HC Deb 26 November 1979 vol 974 cc874-5
40. Mr Hooley

asked the Chancellor of the Duchy of Lancaster what proposals he intends to put before the House for the more effective scrutiny of EEC legislation.

Mr. St. John-Stevas

A number of recommendations for improving the scrutiny of EEC legislation were contained in the First Report from the Select Committee on procedure, Session 1977–78. As I informed the House on 31 October, we shall in due course be bringing forward proposals on these and on other outstanding recommendations of the Procedure Committee.

Mr. Hooley

Will the right hon. Gentleman give an assurance that we shall not have a repetition of the disgraceful performance a little while ago, when seven major documents on energy policy were supposed to be debated within 90 minutes, and most of that time was taken tip by the Secretary of State for Energy?
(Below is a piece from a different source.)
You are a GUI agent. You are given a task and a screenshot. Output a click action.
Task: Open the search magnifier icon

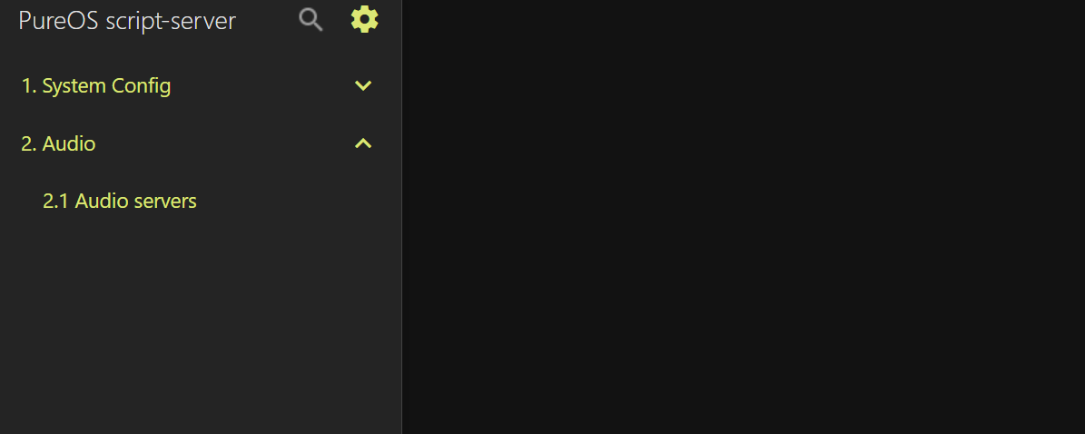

Will the right hon. Gentleman tell his right hon. Friend the Prime Minister that what we want here is not merely a scrutiny of the edicts of Brussels but the right to disown or disallow them?

Mr. St. John-Stevas

It is always open to this House to express its views and its will. It has been the practice of this Government to bring EEC documents regularly before the House for discussion, and for my right hon. Friend the Lord Privy Seal to make regular statements. We shall continue with this practice.

Mr. Dudley Smith

Is my right hon. Friend aware that many of us who are pro-European are sick and tired of the stream of so-called harmonisation legislation which is coming from the EEC, and which is adversely affecting commerce and industry in this country? In the circumstances, does he not think that it is a priority that we should begin to examine this matter much more seriously?

Mr. St. John-Stevas

I certainly attach great importance to making progress with the recommendations of the Procedure Committee. I agree with my hon. Friend that one should economise on harmonisation, otherwise one creates discord.

Mr. Crowther

Does not the right hon. Gentleman agree that it is most desirable that this House should express its view and its will before the Government have committed us to something in the Council of Ministers which then is irreversible? Will he take steps to ensure that we get that matter right in the future?

Mr. St. John-Stevas

This is the subject of a recommendation of the Procedure Committee. As I recall, the Committee concluded that the balance of advantage lay with the course that the hon. Gentleman suggests. However, this is something that we must examine extremely carefully and urgently.